La serenidad de Nefer el Silencioso fascinaba al general. La presencia de Bay le demostraba, sin embargo, que Seti había tomado de nuevo las riendas del poder y que el Lugar de Verdad debía someterse, asumiendo el peso de sus errores, pero el jefe de la cofradía mantenía una actitud regia, como si continuara siendo el dueño del juego.

—¿Habéis tenido un buen viaje, canciller?

—Para seros franco, siguen sin gustarme los barcos; prefiero nuestra vieja tierra de Egipto. Pero en cuanto el faraón se enteró de la muerte de su hijo, me ordenó dirigirme a Tebas para poner fin al penoso período que ha puesto en peligro a nuestro país. Supongo que habréis abierto de nuevo la morada de eternidad de Seti II, para seguir construyéndola.

—Todavía no, canciller.

—Pero entonces… ¿qué tarea habéis confiado a vuestros artesanos?

—Concluir la cámara funeraria de Amenmés.

—¿Se lo representa… como faraón?

—Se ha respetado la tradición.

En su interior, el general Méhy estaba rebosante de júbilo. Fiel a su costumbre, Silencioso, el maestro de obras, era incapaz de disimular.

—Tras la muerte de Amenmés —precisó el canciller—, deberíais haber destruido su tumba para hacer desaparecer las huellas de su usurpación.

—No conocéis el Lugar de Verdad, canciller. Los habitantes de la aldea rechazaron esta solución por unanimidad, y no encontraréis ni a un solo artesano que quiera destruir la obra realizada.

¡Aquello era demasiado! Nefer no sólo se condenaba a sí mismo, sino que también estaba condenando a toda la comunidad. ¿Había algo más estúpido que esa rectitud, incapaz de adaptarse a las circunstancias y sacar provecho de cualquier situación?

El general imaginaba ya a Silencioso y a sus cofrades detenidos, juzgados y deportados a una mina de cobre donde terminarían sus días, y la aldea abierta, abandonada, con la Piedra de Luz y los demás secretos del Lugar de Verdad.

Ya sólo tendría que cumplir sus compromisos con el traidor, cuya eficacia había sido, no obstante, muy mediocre… Dejaría que su esposa Serketa se ocupara de él.

—Deberíais haber comprendido que Seti no dejaría esto así —prosiguió el canciller.

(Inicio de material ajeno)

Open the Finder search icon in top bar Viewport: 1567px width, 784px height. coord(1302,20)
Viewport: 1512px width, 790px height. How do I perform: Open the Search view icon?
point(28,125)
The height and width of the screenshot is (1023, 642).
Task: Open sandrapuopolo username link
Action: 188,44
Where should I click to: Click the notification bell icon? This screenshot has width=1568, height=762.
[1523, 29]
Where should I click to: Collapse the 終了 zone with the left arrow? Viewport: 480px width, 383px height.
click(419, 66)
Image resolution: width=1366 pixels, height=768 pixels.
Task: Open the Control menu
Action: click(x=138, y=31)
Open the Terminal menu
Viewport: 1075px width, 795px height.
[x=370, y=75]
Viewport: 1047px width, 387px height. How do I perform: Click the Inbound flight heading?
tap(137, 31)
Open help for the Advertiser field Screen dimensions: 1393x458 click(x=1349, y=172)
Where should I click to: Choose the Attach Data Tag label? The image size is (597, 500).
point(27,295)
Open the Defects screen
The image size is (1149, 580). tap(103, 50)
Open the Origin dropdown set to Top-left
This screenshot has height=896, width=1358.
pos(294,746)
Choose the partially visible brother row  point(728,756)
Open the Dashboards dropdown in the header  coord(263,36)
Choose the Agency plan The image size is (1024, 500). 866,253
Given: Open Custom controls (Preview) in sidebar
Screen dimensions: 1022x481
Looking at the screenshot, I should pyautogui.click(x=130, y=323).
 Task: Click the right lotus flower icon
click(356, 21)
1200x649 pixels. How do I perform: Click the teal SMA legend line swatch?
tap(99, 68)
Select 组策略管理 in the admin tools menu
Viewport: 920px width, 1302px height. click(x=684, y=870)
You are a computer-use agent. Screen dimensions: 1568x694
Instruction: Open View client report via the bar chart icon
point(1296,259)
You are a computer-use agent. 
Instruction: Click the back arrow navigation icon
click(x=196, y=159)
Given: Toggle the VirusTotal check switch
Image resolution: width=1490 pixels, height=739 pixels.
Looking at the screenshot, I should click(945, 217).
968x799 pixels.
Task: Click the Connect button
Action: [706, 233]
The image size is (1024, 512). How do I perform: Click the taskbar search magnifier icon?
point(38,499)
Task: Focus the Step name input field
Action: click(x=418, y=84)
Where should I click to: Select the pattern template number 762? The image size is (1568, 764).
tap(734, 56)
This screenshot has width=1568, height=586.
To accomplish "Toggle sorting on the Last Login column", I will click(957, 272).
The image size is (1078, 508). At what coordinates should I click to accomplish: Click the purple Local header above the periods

—Ya os he explicado cuál es la posición de la cofradía, y ésta no va a cambiar. Puesto que el faraón es nuestro jefe supremo, que haga con nosotros lo que quiera.

—Seti os conocía tan poco como yo, lo reconozco; temía que, para complacerlo y salvar vuestra cabeza, hubierais destruido la morada de eternidad de su hijo. Ya va siendo hora de regresar a la normalidad y la unidad de las Dos Tierras, y de olvidar el reinado de Amenmés, pero el faraón quiere que concluyáis su tumba con la mayor rapidez. Gracias al general Méhy, que ha respetado a un príncipe difunto, la momificación está en curso y los ritos se celebrarán sobre su cuerpo osírico. Después, maestro de obras, reanudaréis los trabajos en la morada de eternidad de Seti II.